• _Task description_
Recast all of the data below as a numbered list with one entry per line, omitting any blank lines.

• _Records shown_
= = =

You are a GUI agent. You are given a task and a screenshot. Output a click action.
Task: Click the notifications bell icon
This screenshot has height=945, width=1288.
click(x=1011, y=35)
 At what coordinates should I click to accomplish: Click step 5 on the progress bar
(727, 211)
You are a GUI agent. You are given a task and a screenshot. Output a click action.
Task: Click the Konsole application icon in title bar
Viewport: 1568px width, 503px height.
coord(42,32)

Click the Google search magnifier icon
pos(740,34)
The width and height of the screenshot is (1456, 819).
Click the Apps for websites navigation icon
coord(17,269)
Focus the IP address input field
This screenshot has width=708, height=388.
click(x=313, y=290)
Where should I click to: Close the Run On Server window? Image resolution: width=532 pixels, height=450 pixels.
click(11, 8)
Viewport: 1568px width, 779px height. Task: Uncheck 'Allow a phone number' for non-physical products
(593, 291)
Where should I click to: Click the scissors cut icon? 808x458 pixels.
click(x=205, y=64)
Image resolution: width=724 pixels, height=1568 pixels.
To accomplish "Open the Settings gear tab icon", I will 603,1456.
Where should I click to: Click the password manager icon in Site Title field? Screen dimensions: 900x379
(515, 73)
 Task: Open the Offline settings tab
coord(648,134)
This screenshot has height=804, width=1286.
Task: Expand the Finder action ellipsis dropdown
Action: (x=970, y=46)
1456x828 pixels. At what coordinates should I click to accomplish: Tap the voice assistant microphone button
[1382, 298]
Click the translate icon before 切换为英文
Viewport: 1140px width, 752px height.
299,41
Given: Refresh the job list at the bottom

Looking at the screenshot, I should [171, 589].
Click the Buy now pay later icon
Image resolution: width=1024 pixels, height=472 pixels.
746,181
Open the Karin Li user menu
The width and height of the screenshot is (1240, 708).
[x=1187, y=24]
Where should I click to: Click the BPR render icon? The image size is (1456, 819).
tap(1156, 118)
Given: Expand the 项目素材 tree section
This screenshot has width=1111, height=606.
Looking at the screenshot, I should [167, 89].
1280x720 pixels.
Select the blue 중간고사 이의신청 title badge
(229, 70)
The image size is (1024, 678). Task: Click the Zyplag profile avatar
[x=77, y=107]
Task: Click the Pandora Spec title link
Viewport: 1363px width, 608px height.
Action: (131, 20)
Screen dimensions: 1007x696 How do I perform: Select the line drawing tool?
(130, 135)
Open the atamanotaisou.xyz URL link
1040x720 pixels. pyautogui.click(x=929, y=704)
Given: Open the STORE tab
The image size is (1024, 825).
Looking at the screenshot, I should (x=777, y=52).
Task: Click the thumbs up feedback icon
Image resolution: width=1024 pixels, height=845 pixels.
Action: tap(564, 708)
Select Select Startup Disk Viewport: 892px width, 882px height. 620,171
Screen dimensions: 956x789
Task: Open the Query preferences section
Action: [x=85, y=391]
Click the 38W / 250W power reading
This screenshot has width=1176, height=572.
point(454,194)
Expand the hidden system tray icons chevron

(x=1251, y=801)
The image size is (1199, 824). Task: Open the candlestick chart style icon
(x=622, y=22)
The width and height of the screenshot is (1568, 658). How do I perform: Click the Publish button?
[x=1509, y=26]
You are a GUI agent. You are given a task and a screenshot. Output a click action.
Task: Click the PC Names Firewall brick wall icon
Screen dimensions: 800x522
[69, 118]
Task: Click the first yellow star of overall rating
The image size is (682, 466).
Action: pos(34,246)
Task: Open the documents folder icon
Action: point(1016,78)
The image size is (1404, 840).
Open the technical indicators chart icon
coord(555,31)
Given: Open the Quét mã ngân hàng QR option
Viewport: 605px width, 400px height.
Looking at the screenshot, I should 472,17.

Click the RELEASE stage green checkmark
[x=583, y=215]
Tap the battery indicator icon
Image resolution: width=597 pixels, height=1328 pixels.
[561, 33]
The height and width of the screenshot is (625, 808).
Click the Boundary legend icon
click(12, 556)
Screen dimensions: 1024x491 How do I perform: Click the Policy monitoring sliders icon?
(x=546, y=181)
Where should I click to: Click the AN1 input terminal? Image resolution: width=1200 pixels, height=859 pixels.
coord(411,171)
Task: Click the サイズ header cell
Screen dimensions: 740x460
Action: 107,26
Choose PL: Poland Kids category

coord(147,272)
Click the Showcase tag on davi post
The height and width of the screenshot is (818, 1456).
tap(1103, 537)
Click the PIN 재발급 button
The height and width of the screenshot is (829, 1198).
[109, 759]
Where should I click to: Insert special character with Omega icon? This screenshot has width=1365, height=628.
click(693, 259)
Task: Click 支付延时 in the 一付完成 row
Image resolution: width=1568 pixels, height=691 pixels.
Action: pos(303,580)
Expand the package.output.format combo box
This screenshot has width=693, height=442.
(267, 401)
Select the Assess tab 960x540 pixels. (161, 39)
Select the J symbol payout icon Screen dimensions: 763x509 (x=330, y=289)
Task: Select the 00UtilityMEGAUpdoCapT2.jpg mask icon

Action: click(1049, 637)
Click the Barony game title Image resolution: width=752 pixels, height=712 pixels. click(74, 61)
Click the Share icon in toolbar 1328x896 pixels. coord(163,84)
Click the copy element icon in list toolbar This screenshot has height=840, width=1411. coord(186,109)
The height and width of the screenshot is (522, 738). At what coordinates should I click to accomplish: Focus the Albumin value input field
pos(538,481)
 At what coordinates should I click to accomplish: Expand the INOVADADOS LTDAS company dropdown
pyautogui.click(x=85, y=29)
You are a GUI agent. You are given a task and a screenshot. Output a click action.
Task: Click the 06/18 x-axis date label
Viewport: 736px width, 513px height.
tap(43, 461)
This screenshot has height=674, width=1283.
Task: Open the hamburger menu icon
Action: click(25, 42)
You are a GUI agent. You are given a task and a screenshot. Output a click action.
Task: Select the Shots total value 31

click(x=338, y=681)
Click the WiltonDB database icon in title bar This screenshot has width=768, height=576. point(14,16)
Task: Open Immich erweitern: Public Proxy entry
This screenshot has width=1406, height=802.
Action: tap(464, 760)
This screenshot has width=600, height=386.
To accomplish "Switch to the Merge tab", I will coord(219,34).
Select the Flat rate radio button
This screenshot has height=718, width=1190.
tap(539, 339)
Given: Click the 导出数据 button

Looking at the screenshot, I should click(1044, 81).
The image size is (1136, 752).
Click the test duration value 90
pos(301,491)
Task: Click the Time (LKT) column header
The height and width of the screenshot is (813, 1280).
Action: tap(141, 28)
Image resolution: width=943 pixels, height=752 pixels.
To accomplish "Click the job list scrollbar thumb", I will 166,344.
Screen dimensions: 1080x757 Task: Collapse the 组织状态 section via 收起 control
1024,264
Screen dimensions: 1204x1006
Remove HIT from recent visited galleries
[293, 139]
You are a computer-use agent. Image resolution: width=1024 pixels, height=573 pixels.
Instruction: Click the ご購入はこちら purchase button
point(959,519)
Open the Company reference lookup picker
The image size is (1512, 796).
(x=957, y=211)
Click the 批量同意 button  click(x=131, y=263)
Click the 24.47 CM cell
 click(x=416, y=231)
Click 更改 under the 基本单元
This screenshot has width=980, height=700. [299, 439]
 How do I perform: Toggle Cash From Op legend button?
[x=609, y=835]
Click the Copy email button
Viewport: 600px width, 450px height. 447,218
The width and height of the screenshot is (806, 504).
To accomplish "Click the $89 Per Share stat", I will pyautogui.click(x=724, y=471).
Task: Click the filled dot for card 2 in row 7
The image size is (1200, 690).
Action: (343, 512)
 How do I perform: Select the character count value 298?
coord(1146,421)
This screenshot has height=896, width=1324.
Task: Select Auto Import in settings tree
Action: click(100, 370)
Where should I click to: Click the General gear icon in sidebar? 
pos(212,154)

= = =

• _Exercise solution_
1. You are a GUI agent. You are given a task and a screenshot. Output a click action.
2. Task: Click the notifications bell icon
3. This screenshot has height=945, width=1288.
4. click(x=1011, y=35)
5.  At what coordinates should I click to accomplish: Click step 5 on the progress bar
6. (727, 211)
7. You are a GUI agent. You are given a task and a screenshot. Output a click action.
8. Task: Click the Konsole application icon in title bar
9. Viewport: 1568px width, 503px height.
10. coord(42,32)
11. Click the Google search magnifier icon
12. pos(740,34)
13. The width and height of the screenshot is (1456, 819).
14. Click the Apps for websites navigation icon
15. coord(17,269)
16. Focus the IP address input field
17. This screenshot has width=708, height=388.
18. click(x=313, y=290)
19. Where should I click to: Close the Run On Server window? Image resolution: width=532 pixels, height=450 pixels.
20. click(11, 8)
21. Viewport: 1568px width, 779px height. Task: Uncheck 'Allow a phone number' for non-physical products
22. (593, 291)
23. Where should I click to: Click the scissors cut icon? 808x458 pixels.
24. click(x=205, y=64)
25. Image resolution: width=724 pixels, height=1568 pixels.
26. To accomplish "Open the Settings gear tab icon", I will 603,1456.
27. Where should I click to: Click the password manager icon in Site Title field? Screen dimensions: 900x379
28. (515, 73)
29.  Task: Open the Offline settings tab
30. coord(648,134)
31. This screenshot has height=804, width=1286.
32. Task: Expand the Finder action ellipsis dropdown
33. Action: (x=970, y=46)
34. 1456x828 pixels. At what coordinates should I click to accomplish: Tap the voice assistant microphone button
35. [1382, 298]
36. Click the translate icon before 切换为英文
37. Viewport: 1140px width, 752px height.
38. 299,41
39. Given: Refresh the job list at the bottom
40. Looking at the screenshot, I should [171, 589].
41. Click the Buy now pay later icon
42. Image resolution: width=1024 pixels, height=472 pixels.
43. 746,181
44. Open the Karin Li user menu
45. The width and height of the screenshot is (1240, 708).
46. [x=1187, y=24]
47. Where should I click to: Click the BPR render icon? The image size is (1456, 819).
48. tap(1156, 118)
49. Given: Expand the 项目素材 tree section
50. This screenshot has width=1111, height=606.
51. Looking at the screenshot, I should [167, 89].
52. 1280x720 pixels.
53. Select the blue 중간고사 이의신청 title badge
54. (229, 70)
55. The image size is (1024, 678). Task: Click the Zyplag profile avatar
56. [x=77, y=107]
57. Task: Click the Pandora Spec title link
58. Viewport: 1363px width, 608px height.
59. Action: (131, 20)
60. Screen dimensions: 1007x696 How do I perform: Select the line drawing tool?
61. (130, 135)
62. Open the atamanotaisou.xyz URL link
63. 1040x720 pixels. pyautogui.click(x=929, y=704)
64. Given: Open the STORE tab
65. The image size is (1024, 825).
66. Looking at the screenshot, I should (x=777, y=52).
67. Task: Click the thumbs up feedback icon
68. Image resolution: width=1024 pixels, height=845 pixels.
69. Action: tap(564, 708)
70. Select Select Startup Disk Viewport: 892px width, 882px height. 620,171
71. Screen dimensions: 956x789
72. Task: Open the Query preferences section
73. Action: [x=85, y=391]
74. Click the 38W / 250W power reading
75. This screenshot has width=1176, height=572.
76. point(454,194)
77. Expand the hidden system tray icons chevron
78. (x=1251, y=801)
79. The image size is (1199, 824). Task: Open the candlestick chart style icon
80. (x=622, y=22)
81. The width and height of the screenshot is (1568, 658). How do I perform: Click the Publish button?
82. [x=1509, y=26]
83. You are a GUI agent. You are given a task and a screenshot. Output a click action.
84. Task: Click the PC Names Firewall brick wall icon
85. Screen dimensions: 800x522
86. [69, 118]
87. Task: Click the first yellow star of overall rating
88. The image size is (682, 466).
89. Action: pos(34,246)
90. Task: Open the documents folder icon
91. Action: point(1016,78)
92. The image size is (1404, 840).
93. Open the technical indicators chart icon
94. coord(555,31)
95. Given: Open the Quét mã ngân hàng QR option
96. Viewport: 605px width, 400px height.
97. Looking at the screenshot, I should 472,17.
98. Click the RELEASE stage green checkmark
99. [x=583, y=215]
100. Tap the battery indicator icon
101. Image resolution: width=597 pixels, height=1328 pixels.
102. [561, 33]
103. The height and width of the screenshot is (625, 808).
104. Click the Boundary legend icon
105. click(12, 556)
106. Screen dimensions: 1024x491 How do I perform: Click the Policy monitoring sliders icon?
107. (x=546, y=181)
108. Where should I click to: Click the AN1 input terminal? Image resolution: width=1200 pixels, height=859 pixels.
109. coord(411,171)
110. Task: Click the サイズ header cell
111. Screen dimensions: 740x460
112. Action: 107,26
113. Choose PL: Poland Kids category
114. coord(147,272)
115. Click the Showcase tag on davi post
116. The height and width of the screenshot is (818, 1456).
117. tap(1103, 537)
118. Click the PIN 재발급 button
119. The height and width of the screenshot is (829, 1198).
120. [109, 759]
121. Where should I click to: Insert special character with Omega icon? This screenshot has width=1365, height=628.
122. click(693, 259)
123. Task: Click 支付延时 in the 一付完成 row
124. Image resolution: width=1568 pixels, height=691 pixels.
125. Action: pos(303,580)
126. Expand the package.output.format combo box
127. This screenshot has width=693, height=442.
128. (267, 401)
129. Select the Assess tab 960x540 pixels. (161, 39)
130. Select the J symbol payout icon Screen dimensions: 763x509 (x=330, y=289)
131. Task: Select the 00UtilityMEGAUpdoCapT2.jpg mask icon
132. Action: click(1049, 637)
133. Click the Barony game title Image resolution: width=752 pixels, height=712 pixels. click(74, 61)
134. Click the Share icon in toolbar 1328x896 pixels. coord(163,84)
135. Click the copy element icon in list toolbar This screenshot has height=840, width=1411. coord(186,109)
136. The height and width of the screenshot is (522, 738). At what coordinates should I click to accomplish: Focus the Albumin value input field
137. pos(538,481)
138.  At what coordinates should I click to accomplish: Expand the INOVADADOS LTDAS company dropdown
139. pyautogui.click(x=85, y=29)
140. You are a GUI agent. You are given a task and a screenshot. Output a click action.
141. Task: Click the 06/18 x-axis date label
142. Viewport: 736px width, 513px height.
143. tap(43, 461)
144. This screenshot has height=674, width=1283.
145. Task: Open the hamburger menu icon
146. Action: click(25, 42)
147. You are a GUI agent. You are given a task and a screenshot. Output a click action.
148. Task: Select the Shots total value 31
149. click(x=338, y=681)
150. Click the WiltonDB database icon in title bar This screenshot has width=768, height=576. point(14,16)
151. Task: Open Immich erweitern: Public Proxy entry
152. This screenshot has width=1406, height=802.
153. Action: tap(464, 760)
154. This screenshot has width=600, height=386.
155. To accomplish "Switch to the Merge tab", I will coord(219,34).
156. Select the Flat rate radio button
157. This screenshot has height=718, width=1190.
158. tap(539, 339)
159. Given: Click the 导出数据 button
160. Looking at the screenshot, I should click(1044, 81).
161. The image size is (1136, 752).
162. Click the test duration value 90
163. pos(301,491)
164. Task: Click the Time (LKT) column header
165. The height and width of the screenshot is (813, 1280).
166. Action: tap(141, 28)
167. Image resolution: width=943 pixels, height=752 pixels.
168. To accomplish "Click the job list scrollbar thumb", I will 166,344.
169. Screen dimensions: 1080x757 Task: Collapse the 组织状态 section via 收起 control
170. 1024,264
171. Screen dimensions: 1204x1006
172. Remove HIT from recent visited galleries
173. [293, 139]
174. You are a computer-use agent. Image resolution: width=1024 pixels, height=573 pixels.
175. Instruction: Click the ご購入はこちら purchase button
176. point(959,519)
177. Open the Company reference lookup picker
178. The image size is (1512, 796).
179. (x=957, y=211)
180. Click the 批量同意 button  click(x=131, y=263)
181. Click the 24.47 CM cell
182.  click(x=416, y=231)
183. Click 更改 under the 基本单元
184. This screenshot has width=980, height=700. [299, 439]
185.  How do I perform: Toggle Cash From Op legend button?
186. [x=609, y=835]
187. Click the Copy email button
188. Viewport: 600px width, 450px height. 447,218
189. The width and height of the screenshot is (806, 504).
190. To accomplish "Click the $89 Per Share stat", I will pyautogui.click(x=724, y=471).
191. Task: Click the filled dot for card 2 in row 7
192. The image size is (1200, 690).
193. Action: (343, 512)
194.  How do I perform: Select the character count value 298?
195. coord(1146,421)
196. This screenshot has height=896, width=1324.
197. Task: Select Auto Import in settings tree
198. Action: click(100, 370)
199. Where should I click to: Click the General gear icon in sidebar? 
200. pos(212,154)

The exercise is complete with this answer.